A volta foi igualmente massacrante. Passar por aquele tipo
de terreno, tanto na subida quando na descida é igualmente uma tortura, não via
a hora de deixar aquele lugar. Foi um alivio chegar à rampa de neve.
Chegamos ao acampamento ainda cedo e rapidamente desmontamos
a barraca e começamos a descer. Andamos muito rápido e em menos de 2 horas já
estávamos no acampamento dos resgatistas. Se a neve nos torturou lá em cima,
para baixar ela foi uma dádiva! Descemos rapidamente até nosso base, onde
encontramos a Silvia nos esperando, pronta para voltarmos à civilização. Não
dava pra acreditar, era o fim de uma expedição perfeita, onde conseguimos
escalar 10 grandes montanhas, driblando todas as dificuldades com muita perícia
e tranqüilidade. Só pensava no Bife de Chorizo.

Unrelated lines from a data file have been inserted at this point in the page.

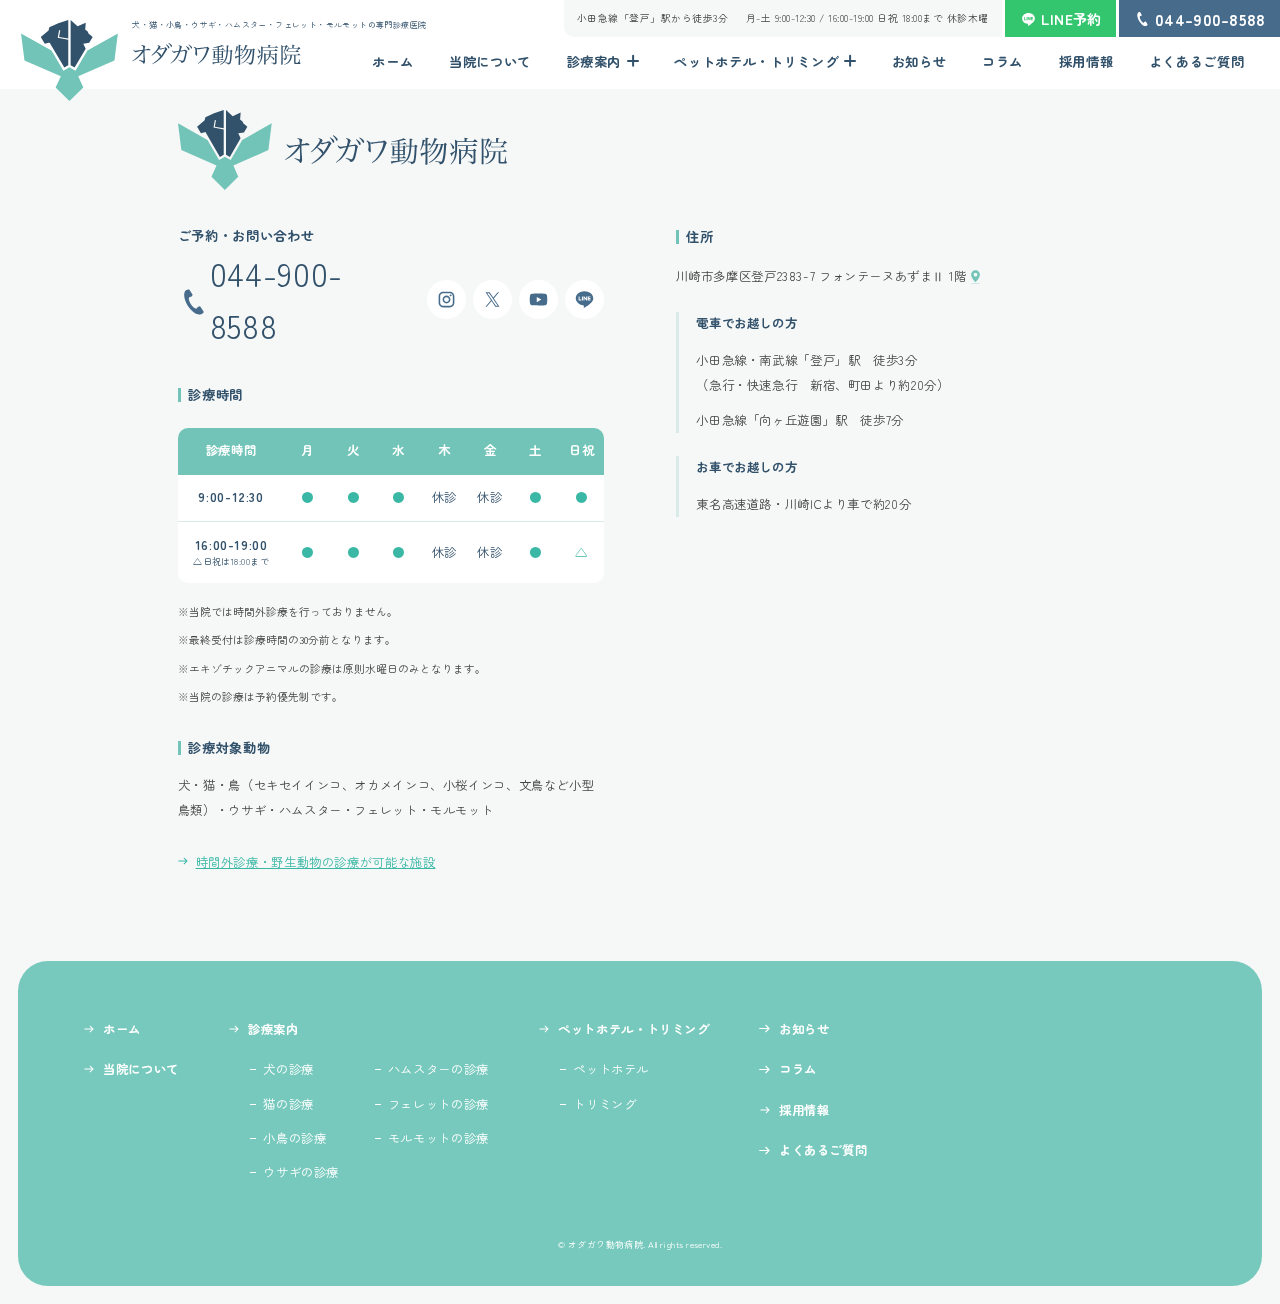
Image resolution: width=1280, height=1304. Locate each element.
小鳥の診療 (294, 1138)
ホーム (392, 61)
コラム (1002, 61)
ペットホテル (611, 1069)
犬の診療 (288, 1069)
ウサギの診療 (301, 1172)
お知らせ (919, 61)
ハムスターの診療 (438, 1069)
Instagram (446, 299)
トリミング (604, 1104)
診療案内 (594, 61)
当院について (490, 61)
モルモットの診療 (438, 1138)
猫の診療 (288, 1104)
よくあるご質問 (1197, 61)
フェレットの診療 (438, 1104)
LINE (584, 299)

Descemos a montanha e fomos para Maricunga, a aduana
chilena, carimbar nosso passaporte e dizer que tudo ocorreu bem. Chegamos lá às
6 da tarde, uma hora antes do fechamento do paso internacional. Lá obtivemos a
informação de que a aduana argentina também fechava às 7, então corremos para
vencer os 120 km a tempo de poder voltar a civilização, e comer bife Chorizo.
Um pouco antes de nós, saiu o penúltimo carro do dia. Sabíamos
que íamos encontrar eles no caminho e isso poderia nos ajudar a conseguir
passar pela aduana, caso chegássemos um pouco depois das 7. Eis que de repente
aparece este carro no horizonte, ao lado da estrada, todo arrebentado, o cara
havia capotado o carro!
Paramos para socorrer os ocupantes. Era um casal de Santiago
Del Estero. O homem estava bem, mas a mulher estava muito abalada com a batida.

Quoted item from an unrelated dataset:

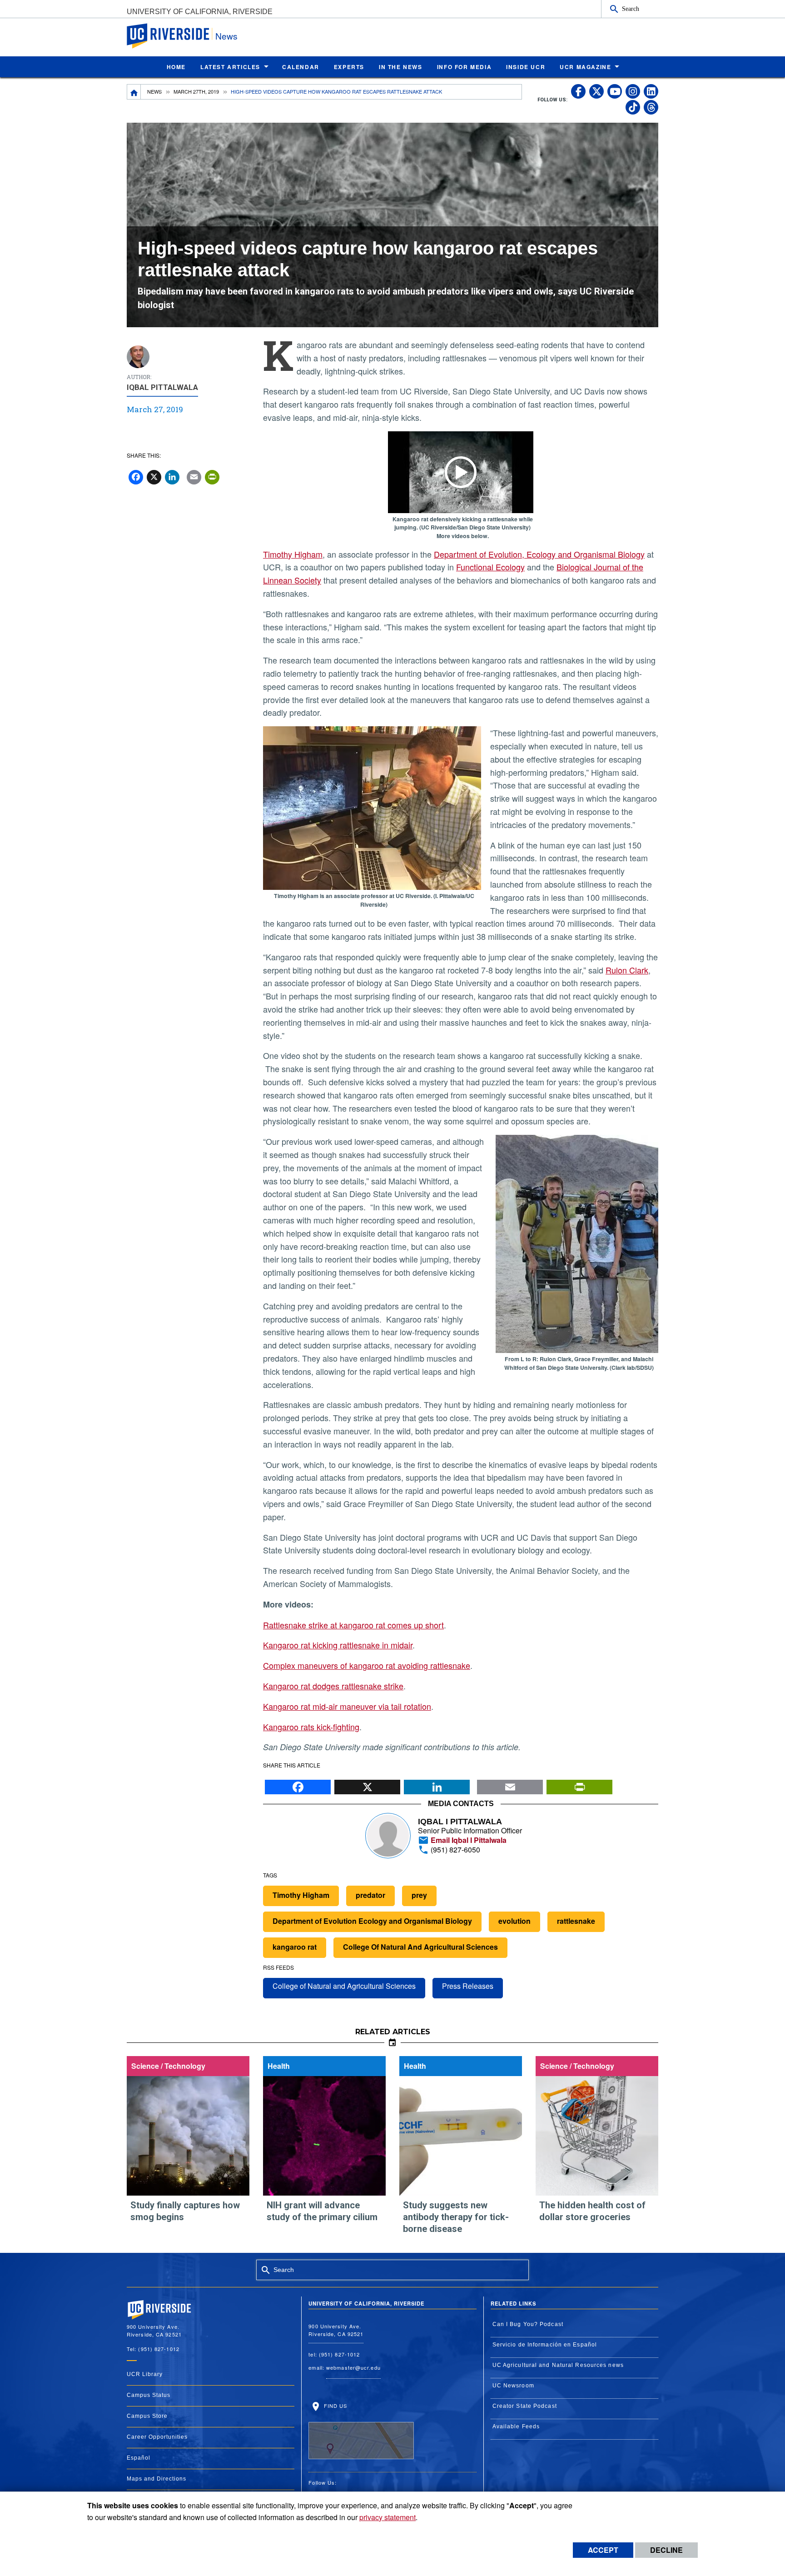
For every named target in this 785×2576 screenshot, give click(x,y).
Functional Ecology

Dado o estado do carro, eles nasceram de novo! Nos apertamos e levamos os
acidentados.
Fomos muito bem recebidos na aduana argentina. Lá encontrei
os filhos de Ricardo Córdoba e contei o que vi na montanha. Foi foda ter que
contar pra eles que seu pai certamente estava morto... Mas enfim, ainda
estávamos com dois acidentados no carro, e tivemos que descer até encontrar uma
ambulância que os resgatou no meio do caminho.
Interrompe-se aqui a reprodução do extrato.